The Science of Philanthropy Initiative (SPI) is an academic research and outreach project that utilizes quantitative methods and partnerships with the philanthropic community to explore the motivations behind charitable giving.
Currently, the SPI conference is focused on academic presentations by economists, psychologists, and sociologists. The majority of the research presented at the 2018 and the 2017 conference addressed individual giving behavior or annual fund level giving.

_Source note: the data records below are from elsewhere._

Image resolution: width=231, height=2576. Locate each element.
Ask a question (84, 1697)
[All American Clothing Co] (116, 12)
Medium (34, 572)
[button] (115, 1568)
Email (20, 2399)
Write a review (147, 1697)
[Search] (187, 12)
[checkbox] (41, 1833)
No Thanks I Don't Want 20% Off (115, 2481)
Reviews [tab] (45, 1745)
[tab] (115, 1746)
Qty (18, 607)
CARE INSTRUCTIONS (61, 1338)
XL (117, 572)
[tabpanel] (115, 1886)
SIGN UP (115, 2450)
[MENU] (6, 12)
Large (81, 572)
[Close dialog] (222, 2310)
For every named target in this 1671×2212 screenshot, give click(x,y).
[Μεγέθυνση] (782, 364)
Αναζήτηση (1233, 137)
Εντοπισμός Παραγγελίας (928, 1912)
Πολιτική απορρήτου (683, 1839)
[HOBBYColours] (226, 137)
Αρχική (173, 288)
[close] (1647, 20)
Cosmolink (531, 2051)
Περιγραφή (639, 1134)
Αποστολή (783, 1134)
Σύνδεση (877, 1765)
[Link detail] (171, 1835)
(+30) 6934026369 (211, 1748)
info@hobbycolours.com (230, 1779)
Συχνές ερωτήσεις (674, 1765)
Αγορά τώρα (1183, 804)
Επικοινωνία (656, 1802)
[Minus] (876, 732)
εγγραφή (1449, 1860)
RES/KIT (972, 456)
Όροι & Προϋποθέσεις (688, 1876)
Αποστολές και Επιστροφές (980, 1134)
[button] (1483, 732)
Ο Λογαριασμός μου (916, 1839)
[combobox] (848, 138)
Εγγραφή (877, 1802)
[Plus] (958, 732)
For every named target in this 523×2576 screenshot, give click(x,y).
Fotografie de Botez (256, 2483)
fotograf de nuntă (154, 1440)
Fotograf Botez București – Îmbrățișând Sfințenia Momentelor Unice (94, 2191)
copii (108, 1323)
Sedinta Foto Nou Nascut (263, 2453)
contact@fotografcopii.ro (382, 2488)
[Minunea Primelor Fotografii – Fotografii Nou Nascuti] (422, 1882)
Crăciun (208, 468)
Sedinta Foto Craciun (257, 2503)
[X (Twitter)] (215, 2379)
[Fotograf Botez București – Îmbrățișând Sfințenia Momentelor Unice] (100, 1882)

One of the challenges facing nonprofits and academic researchers who study philanthropy is the disconnect between research and practice–which means that nonprofits lose out on potentially helpful insights and scholars lack data and context to create applicable research. The SPI conference organizers have expressed interest in connecting fundraising practitioners to academic researchers; this year the conference featured a lunch panel of prospect development professionals, moderated by Amelia Aldred (University of Chicago).
Highlights from the conference:
Conference paper by Ragan Petrie (Texas A&M University): “Optimal Incentives to Give”
Dr. Petrie conducted a field experiment on matched gifts in partnership with a private foundation and 26 Chicago nonprofits. It is a common fundraising practice to solicit a foundation or individual to match gifts at specific thresholds during a fundraising drive. For instance, a foundation might give a gift of $25 for every donation between $25-$49 and a give a gift of $50 for every gift between $50-$99. The researchers and nonprofits were interested in comparing the amount of money used for matching gifts (i.e. how much did the foundation from the previous example spend when matching gifts) to the total amount raised.
The experiment analyzed the giving of over 120,000 unique supporters in response to a mass-mailing solicitation. Supporters received solicitations with randomly assigned three variable threshold amounts for matched gifts. For example, Supporter A received a letter that stated there will be a $25 match for gifts between $25-$99 a $100 match for gifts between $100-$149, and a $150 match for gifts between $150-$200 whereas Supporter B received a letter that stated that there will be $150 match for gifts between $150-$199, a $200 match for gifts between $200-$299 ,and a $300 match for gifts between $300-$399.*
Giving data from the experiment indicated that donors “bunch” at the matching giving thresholds and that nonprofits raise more money overall when they set the matching thresholds high. This is data is helpful to nonprofits considering how to structure their matched giving drives for maximum dollars raised.
Conference paper by Danielle Vance-McMullen (University of Memphis): “Does Giving Tuesday Lift or Shift Year-End Chaitable Giving? A Survey Experiment”
Dr. Vance-McMullen conducted a multi-wave survey to test the effects of time-limited multi-organizational giving days (such as Giving Tuesday) on later donations to nonprofits. Nonprofits
The research team set up an online survey to simulate Giving Tuesday, in which respondents could give to multiple nonprofits during a limited time span, then were presented with the opportunity to give again a later time.
The survey data indicated that simultaneous solicitation lifts overall giving and does not seem to shift giving away from later solicitations–however the only certain organizations received significant benefit from the “Giving Tuesday” solicitation. The majority of organizations which received the most benefit were large, well-known nonprofits. This data is helpful to nonprofits considering if and how to participate in Giving Tuesday style fundraising drives.
*these thresholds are used to illustrate the method of the experiment, they are not the thresholds used in the actual project.